> **Excerpted text**:

────────

San Francisco quintet Crime In Choir was an instrumental progressive rock band. Founded in 2000, Crime In Choir released their previous full-length releases on Frenetic Records (2004's The Hoop) and Omnibus (2002's self-titled debut), respectively. The band's third full-length, Trumpery Metier, was recorded by Tim Green, and is their first release for Gold Standard Labs.  The band includes two original members of At the Drive-In, guitarist Jarrett Wrenn and bassist Kenny Hopper.

On September 13, 2007, Crime in Choir performed at the San Francisco Museum of Modern Art accompanied by light projections by visual artist, Anthony McCall.

Crime in Choir's fourth release, "Gift Givers" was released on 22 January 2009 on Kill Shaman Records - their previous label (Gold Standard Labs) closed its doors in October 2007.

────────

> **Data section**:
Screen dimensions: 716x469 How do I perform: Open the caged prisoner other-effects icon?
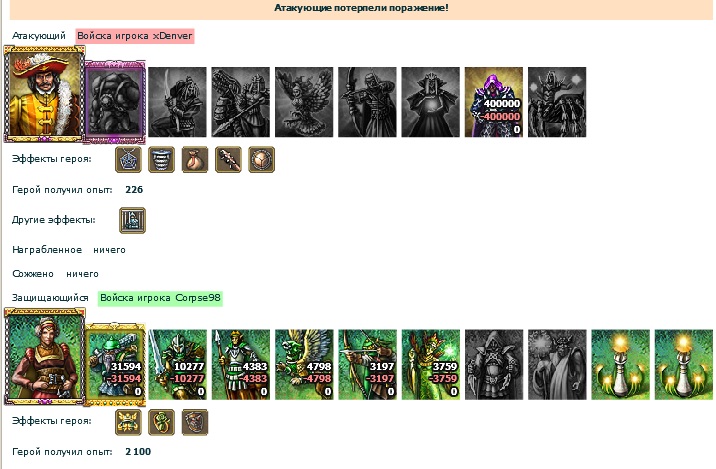click(x=132, y=220)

────────

> **Request 1**:
Using the Crime In Choir passage, decide whether each statement agrees with it. Answer yes or no for each and quote the words that settle it.
(a) The band was founded in 2000.
(b) Trumpery Metier was recorded by Anthony McCall.
(c) Gold Standard Labs closed in October 2007.
> **Request 2**:
Answer these questions from the Crime In Choir passage:
(a) Which label released The Hoop?
(b) Where did the band perform on September 13, 2007?
(c) On what date did "Gift Givers" come out?
> **Request 3**: Name every record label that the Crime In Choir passage mentions.

> **Complete response 1**:
(a) Yes: "Founded in 2000"
(b) No: "was recorded by Tim Green"
(c) Yes: "closed its doors in October 2007"

> **Complete response 2**:
(a) Frenetic Records
(b) The San Francisco Museum of Modern Art
(c) 22 January 2009

> **Complete response 3**: Frenetic Records, Omnibus, Gold Standard Labs, Kill Shaman Records